## WHAT NEEDS TO BE DONE
Make a word-for-word copy of the entries below from their first line through the line with "The width and height of the screenshot is (790, 622).", and add nothing.

(Records from a data collection)
○ ○ ○ ○

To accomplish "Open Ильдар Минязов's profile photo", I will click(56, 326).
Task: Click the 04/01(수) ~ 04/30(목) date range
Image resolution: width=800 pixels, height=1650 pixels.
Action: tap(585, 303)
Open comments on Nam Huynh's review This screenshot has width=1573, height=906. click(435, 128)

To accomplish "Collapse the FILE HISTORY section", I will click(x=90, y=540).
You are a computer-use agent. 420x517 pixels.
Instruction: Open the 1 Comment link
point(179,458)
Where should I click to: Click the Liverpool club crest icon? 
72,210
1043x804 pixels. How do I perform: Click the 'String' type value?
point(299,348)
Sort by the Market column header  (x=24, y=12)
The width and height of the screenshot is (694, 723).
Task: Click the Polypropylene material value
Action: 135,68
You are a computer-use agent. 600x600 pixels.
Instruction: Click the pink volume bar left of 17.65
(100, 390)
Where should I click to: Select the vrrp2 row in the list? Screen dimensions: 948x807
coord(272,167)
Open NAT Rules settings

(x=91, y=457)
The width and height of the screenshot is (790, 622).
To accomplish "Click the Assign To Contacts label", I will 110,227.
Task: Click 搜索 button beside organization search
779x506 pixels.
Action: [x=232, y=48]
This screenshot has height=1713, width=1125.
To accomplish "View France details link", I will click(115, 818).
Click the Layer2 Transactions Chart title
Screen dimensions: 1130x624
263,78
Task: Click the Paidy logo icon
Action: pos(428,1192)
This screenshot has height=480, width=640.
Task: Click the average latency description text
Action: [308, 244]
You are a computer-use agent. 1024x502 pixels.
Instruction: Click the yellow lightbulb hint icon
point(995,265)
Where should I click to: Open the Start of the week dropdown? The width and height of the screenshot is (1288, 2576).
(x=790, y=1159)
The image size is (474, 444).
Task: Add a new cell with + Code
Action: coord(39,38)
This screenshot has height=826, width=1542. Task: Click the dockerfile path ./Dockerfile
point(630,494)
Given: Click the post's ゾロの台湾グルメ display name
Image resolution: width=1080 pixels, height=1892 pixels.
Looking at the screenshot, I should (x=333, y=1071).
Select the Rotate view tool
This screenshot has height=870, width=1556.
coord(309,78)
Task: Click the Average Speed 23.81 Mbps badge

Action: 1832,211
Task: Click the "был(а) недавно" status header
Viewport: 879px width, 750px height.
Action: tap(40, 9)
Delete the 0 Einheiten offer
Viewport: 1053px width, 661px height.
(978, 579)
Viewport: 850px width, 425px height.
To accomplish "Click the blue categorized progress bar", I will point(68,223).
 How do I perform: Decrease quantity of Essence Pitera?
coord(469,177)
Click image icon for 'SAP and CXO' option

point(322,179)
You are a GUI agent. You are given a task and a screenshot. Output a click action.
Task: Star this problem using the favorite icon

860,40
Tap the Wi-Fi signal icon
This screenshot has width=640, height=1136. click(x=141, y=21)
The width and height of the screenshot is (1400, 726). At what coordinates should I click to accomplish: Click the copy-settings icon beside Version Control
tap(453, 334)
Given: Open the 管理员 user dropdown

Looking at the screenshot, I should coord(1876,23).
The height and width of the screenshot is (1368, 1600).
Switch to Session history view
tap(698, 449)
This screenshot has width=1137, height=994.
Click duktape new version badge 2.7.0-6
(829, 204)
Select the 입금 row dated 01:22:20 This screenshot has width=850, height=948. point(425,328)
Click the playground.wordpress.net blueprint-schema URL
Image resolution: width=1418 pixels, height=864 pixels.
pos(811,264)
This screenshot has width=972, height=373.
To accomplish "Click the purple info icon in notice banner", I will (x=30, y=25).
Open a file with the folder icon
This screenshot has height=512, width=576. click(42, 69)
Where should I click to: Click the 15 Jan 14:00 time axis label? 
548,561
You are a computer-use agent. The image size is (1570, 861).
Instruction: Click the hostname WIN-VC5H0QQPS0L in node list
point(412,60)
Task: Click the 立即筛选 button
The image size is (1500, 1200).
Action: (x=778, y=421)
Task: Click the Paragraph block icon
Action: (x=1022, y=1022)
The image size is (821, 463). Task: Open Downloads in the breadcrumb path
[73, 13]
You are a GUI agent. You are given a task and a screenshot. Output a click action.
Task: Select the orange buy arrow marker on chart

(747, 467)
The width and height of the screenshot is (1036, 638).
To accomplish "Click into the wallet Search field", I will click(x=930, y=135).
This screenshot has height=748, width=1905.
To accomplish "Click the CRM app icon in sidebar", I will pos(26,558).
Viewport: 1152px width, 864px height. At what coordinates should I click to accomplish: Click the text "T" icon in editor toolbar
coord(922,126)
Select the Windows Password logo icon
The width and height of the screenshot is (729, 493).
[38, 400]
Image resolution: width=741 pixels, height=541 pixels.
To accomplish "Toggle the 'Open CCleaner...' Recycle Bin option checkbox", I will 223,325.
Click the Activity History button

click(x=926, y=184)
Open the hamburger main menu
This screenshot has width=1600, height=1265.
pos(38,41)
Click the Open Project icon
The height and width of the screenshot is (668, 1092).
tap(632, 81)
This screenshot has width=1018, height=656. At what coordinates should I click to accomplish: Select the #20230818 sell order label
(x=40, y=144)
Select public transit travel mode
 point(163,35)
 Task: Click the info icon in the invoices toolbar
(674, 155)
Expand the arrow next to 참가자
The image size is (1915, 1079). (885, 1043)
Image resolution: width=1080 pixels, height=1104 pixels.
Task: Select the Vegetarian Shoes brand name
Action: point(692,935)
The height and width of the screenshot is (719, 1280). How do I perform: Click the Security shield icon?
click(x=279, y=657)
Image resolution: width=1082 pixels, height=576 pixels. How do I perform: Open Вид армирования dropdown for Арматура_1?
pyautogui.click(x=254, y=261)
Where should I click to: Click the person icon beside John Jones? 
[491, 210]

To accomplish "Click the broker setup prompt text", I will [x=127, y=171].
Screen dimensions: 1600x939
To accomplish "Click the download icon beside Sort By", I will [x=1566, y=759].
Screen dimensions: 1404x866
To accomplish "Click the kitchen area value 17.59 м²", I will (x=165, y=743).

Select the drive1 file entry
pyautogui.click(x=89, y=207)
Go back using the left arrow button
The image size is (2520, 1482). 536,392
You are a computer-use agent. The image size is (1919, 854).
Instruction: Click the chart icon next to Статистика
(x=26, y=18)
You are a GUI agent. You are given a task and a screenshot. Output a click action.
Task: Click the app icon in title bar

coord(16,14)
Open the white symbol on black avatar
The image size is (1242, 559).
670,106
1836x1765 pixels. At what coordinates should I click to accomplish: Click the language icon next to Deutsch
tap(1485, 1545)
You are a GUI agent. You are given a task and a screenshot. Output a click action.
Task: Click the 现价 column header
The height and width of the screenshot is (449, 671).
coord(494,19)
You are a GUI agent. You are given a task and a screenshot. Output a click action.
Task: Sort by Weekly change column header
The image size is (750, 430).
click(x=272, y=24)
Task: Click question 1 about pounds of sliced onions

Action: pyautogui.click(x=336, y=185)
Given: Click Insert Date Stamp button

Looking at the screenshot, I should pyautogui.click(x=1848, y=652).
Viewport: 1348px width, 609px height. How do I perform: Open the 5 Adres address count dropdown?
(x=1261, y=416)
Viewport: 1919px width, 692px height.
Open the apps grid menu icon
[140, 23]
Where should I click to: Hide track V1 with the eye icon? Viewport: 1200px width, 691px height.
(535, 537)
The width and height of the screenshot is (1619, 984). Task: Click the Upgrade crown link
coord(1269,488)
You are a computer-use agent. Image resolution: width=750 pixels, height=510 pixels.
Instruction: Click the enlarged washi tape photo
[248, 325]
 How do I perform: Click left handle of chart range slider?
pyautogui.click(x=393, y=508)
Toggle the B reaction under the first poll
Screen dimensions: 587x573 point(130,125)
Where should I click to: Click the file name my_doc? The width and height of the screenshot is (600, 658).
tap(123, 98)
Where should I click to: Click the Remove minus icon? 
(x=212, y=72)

○ ○ ○ ○

## RESULT FOR THIS TASK
To accomplish "Open Ильдар Минязов's profile photo", I will click(56, 326).
Task: Click the 04/01(수) ~ 04/30(목) date range
Image resolution: width=800 pixels, height=1650 pixels.
Action: tap(585, 303)
Open comments on Nam Huynh's review This screenshot has width=1573, height=906. click(435, 128)

To accomplish "Collapse the FILE HISTORY section", I will click(x=90, y=540).
You are a computer-use agent. 420x517 pixels.
Instruction: Open the 1 Comment link
point(179,458)
Where should I click to: Click the Liverpool club crest icon? 
72,210
1043x804 pixels. How do I perform: Click the 'String' type value?
point(299,348)
Sort by the Market column header  (x=24, y=12)
The width and height of the screenshot is (694, 723).
Task: Click the Polypropylene material value
Action: 135,68
You are a computer-use agent. 600x600 pixels.
Instruction: Click the pink volume bar left of 17.65
(100, 390)
Where should I click to: Select the vrrp2 row in the list? Screen dimensions: 948x807
coord(272,167)
Open NAT Rules settings

(x=91, y=457)
The width and height of the screenshot is (790, 622).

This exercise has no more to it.